[Stored data]
—————
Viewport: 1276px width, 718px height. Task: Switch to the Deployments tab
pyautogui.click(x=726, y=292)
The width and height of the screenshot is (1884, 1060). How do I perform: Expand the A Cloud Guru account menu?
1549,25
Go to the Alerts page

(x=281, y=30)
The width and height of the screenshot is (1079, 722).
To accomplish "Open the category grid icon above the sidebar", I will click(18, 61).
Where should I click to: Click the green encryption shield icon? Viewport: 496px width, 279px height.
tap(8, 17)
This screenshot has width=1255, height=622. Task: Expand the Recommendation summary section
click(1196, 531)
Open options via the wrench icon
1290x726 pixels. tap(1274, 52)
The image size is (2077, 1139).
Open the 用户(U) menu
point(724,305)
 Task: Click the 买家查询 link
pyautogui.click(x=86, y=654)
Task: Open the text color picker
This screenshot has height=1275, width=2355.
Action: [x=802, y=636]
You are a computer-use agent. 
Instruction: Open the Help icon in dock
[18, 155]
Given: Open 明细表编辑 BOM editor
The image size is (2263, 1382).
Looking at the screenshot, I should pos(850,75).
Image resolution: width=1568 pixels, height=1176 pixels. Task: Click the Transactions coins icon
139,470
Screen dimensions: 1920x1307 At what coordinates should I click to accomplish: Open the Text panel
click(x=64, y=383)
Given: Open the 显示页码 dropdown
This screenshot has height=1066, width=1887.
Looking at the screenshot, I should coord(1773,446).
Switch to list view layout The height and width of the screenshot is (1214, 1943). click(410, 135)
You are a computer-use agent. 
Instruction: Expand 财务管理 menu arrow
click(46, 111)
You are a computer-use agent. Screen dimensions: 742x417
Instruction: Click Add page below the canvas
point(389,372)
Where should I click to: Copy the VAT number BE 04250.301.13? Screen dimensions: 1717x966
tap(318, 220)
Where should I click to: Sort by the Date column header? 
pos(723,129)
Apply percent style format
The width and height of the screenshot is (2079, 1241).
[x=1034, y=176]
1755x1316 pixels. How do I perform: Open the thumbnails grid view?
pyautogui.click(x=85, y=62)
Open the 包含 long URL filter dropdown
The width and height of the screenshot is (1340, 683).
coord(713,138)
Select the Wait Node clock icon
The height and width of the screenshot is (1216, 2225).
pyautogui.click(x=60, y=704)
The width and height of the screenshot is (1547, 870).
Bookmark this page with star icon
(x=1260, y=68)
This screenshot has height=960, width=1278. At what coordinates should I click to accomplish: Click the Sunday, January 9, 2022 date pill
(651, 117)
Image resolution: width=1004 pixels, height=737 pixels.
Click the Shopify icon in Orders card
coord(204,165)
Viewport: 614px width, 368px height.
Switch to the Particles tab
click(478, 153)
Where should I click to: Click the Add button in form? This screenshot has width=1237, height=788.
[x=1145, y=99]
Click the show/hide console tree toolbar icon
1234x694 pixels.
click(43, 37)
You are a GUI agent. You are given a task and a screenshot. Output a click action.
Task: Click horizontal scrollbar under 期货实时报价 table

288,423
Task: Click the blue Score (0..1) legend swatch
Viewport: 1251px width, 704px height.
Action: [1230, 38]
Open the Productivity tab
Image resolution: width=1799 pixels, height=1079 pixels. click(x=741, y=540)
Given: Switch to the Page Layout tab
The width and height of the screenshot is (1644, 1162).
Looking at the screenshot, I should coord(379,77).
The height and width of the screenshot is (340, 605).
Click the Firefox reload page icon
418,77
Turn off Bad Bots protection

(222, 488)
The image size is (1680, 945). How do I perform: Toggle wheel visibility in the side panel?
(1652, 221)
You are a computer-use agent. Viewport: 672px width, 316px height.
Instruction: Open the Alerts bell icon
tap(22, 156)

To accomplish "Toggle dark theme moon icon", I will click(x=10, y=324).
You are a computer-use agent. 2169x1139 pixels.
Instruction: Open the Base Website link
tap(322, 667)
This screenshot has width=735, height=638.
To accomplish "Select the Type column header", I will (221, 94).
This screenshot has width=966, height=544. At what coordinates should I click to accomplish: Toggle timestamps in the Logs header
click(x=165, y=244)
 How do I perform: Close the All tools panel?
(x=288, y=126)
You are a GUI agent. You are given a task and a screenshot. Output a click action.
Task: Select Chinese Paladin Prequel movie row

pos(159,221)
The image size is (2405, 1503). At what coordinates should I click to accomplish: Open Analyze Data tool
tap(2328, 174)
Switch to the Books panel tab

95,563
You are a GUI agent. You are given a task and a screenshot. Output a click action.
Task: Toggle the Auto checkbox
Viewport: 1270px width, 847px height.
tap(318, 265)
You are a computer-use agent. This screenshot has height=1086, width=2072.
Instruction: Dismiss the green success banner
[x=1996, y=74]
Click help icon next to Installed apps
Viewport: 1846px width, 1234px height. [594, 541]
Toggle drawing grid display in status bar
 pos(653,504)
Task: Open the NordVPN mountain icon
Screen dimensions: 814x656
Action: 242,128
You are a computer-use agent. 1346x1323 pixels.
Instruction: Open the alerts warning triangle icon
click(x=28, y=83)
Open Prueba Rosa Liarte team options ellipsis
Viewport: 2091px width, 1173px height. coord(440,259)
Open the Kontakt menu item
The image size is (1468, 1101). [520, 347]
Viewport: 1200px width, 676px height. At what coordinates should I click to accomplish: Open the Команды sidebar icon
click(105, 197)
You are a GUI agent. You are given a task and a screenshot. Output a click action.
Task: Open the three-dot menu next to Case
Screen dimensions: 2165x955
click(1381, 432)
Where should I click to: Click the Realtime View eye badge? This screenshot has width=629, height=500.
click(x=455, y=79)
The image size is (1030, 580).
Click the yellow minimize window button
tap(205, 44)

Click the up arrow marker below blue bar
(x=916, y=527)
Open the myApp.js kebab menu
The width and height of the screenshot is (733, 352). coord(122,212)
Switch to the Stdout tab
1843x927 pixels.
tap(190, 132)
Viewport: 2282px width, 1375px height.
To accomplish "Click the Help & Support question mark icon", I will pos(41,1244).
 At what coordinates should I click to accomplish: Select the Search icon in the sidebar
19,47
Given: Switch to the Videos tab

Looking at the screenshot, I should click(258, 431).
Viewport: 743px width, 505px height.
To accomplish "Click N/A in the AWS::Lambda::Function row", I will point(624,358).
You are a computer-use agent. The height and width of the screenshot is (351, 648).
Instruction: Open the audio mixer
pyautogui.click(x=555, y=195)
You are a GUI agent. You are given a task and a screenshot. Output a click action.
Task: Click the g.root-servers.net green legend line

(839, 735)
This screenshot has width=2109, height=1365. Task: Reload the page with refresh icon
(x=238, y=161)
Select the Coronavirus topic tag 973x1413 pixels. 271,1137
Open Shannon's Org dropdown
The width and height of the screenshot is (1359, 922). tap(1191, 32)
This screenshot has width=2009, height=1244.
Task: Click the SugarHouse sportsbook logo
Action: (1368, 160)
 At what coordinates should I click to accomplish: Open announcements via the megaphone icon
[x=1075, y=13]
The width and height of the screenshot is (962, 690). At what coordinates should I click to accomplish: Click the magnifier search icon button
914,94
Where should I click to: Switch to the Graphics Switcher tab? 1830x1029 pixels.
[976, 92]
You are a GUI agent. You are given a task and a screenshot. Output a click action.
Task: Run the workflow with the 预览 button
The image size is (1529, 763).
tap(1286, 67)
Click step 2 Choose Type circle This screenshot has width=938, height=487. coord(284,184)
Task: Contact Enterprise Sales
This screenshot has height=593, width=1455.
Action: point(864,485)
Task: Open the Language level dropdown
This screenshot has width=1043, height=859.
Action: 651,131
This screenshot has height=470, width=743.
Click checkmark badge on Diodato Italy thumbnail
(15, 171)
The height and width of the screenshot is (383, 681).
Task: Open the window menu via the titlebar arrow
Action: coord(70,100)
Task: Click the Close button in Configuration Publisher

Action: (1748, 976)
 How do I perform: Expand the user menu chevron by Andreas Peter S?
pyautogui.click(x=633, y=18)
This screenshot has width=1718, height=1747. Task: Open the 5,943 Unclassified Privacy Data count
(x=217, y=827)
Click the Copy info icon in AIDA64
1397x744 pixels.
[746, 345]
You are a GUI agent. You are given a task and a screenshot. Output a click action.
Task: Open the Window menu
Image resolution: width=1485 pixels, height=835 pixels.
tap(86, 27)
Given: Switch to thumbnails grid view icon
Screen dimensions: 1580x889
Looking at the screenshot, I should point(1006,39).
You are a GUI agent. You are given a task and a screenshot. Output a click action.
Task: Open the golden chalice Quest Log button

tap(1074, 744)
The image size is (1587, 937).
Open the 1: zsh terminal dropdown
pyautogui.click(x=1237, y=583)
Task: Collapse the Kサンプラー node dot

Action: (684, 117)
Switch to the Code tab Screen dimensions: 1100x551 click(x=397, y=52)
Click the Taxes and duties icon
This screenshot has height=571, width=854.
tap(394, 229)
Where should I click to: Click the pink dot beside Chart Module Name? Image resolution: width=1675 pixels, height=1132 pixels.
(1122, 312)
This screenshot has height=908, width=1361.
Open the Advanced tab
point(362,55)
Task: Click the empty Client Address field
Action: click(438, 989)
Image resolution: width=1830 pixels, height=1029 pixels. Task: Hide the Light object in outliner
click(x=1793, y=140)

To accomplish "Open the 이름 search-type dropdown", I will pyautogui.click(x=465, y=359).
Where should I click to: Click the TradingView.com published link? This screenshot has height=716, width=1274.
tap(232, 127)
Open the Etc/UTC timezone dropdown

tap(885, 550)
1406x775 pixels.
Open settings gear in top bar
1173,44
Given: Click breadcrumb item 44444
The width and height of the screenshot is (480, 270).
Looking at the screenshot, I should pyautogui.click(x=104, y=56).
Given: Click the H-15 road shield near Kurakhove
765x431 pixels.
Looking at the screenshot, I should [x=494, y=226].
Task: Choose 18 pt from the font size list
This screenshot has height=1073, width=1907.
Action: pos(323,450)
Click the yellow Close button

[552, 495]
—————
**Work request:** Go through the data and show each line that holds "list".

**Exercise output:**
Switch to list view layout The height and width of the screenshot is (1214, 1943). click(410, 135)
Task: Choose 18 pt from the font size list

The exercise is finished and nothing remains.